(Records from a dataset)
'''

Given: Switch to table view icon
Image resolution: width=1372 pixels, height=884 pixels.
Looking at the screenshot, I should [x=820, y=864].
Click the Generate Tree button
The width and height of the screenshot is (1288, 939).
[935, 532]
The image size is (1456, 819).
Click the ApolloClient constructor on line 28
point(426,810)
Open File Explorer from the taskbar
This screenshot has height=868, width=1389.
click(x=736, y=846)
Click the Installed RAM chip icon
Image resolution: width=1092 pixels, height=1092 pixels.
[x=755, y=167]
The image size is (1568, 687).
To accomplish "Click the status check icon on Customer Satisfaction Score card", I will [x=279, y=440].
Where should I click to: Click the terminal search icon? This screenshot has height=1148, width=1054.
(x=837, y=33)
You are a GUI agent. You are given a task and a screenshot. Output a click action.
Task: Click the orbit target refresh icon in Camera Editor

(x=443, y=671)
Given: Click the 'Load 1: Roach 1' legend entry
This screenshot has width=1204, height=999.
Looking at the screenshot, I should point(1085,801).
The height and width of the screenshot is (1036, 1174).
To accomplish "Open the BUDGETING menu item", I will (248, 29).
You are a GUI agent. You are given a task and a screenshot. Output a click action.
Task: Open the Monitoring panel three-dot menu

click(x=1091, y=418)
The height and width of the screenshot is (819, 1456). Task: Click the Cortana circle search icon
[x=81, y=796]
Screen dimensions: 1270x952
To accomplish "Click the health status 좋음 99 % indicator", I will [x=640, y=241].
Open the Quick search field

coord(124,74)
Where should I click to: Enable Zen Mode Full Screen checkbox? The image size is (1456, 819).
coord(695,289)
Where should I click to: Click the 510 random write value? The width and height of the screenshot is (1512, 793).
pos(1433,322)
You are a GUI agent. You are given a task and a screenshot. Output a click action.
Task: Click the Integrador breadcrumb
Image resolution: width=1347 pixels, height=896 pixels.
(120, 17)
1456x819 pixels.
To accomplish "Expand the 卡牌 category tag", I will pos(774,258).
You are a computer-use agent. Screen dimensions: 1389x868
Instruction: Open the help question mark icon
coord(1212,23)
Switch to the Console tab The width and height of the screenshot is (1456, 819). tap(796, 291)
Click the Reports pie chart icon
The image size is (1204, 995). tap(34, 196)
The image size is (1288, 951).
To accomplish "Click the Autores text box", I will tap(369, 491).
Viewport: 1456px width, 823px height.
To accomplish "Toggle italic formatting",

'''

## Your objective
Could you reproduce the data above exactly as given?

## Exercise output
Given: Switch to table view icon
Image resolution: width=1372 pixels, height=884 pixels.
Looking at the screenshot, I should [x=820, y=864].
Click the Generate Tree button
The width and height of the screenshot is (1288, 939).
[935, 532]
The image size is (1456, 819).
Click the ApolloClient constructor on line 28
point(426,810)
Open File Explorer from the taskbar
This screenshot has height=868, width=1389.
click(x=736, y=846)
Click the Installed RAM chip icon
Image resolution: width=1092 pixels, height=1092 pixels.
[x=755, y=167]
The image size is (1568, 687).
To accomplish "Click the status check icon on Customer Satisfaction Score card", I will [x=279, y=440].
Where should I click to: Click the terminal search icon? This screenshot has height=1148, width=1054.
(x=837, y=33)
You are a GUI agent. You are given a task and a screenshot. Output a click action.
Task: Click the orbit target refresh icon in Camera Editor

(x=443, y=671)
Given: Click the 'Load 1: Roach 1' legend entry
This screenshot has width=1204, height=999.
Looking at the screenshot, I should point(1085,801).
The height and width of the screenshot is (1036, 1174).
To accomplish "Open the BUDGETING menu item", I will (248, 29).
You are a GUI agent. You are given a task and a screenshot. Output a click action.
Task: Open the Monitoring panel three-dot menu

click(x=1091, y=418)
The height and width of the screenshot is (819, 1456). Task: Click the Cortana circle search icon
[x=81, y=796]
Screen dimensions: 1270x952
To accomplish "Click the health status 좋음 99 % indicator", I will [x=640, y=241].
Open the Quick search field

coord(124,74)
Where should I click to: Enable Zen Mode Full Screen checkbox? The image size is (1456, 819).
coord(695,289)
Where should I click to: Click the 510 random write value? The width and height of the screenshot is (1512, 793).
pos(1433,322)
You are a GUI agent. You are given a task and a screenshot. Output a click action.
Task: Click the Integrador breadcrumb
Image resolution: width=1347 pixels, height=896 pixels.
(120, 17)
1456x819 pixels.
To accomplish "Expand the 卡牌 category tag", I will pos(774,258).
You are a computer-use agent. Screen dimensions: 1389x868
Instruction: Open the help question mark icon
coord(1212,23)
Switch to the Console tab The width and height of the screenshot is (1456, 819). tap(796, 291)
Click the Reports pie chart icon
The image size is (1204, 995). tap(34, 196)
The image size is (1288, 951).
To accomplish "Click the Autores text box", I will tap(369, 491).
Viewport: 1456px width, 823px height.
To accomplish "Toggle italic formatting",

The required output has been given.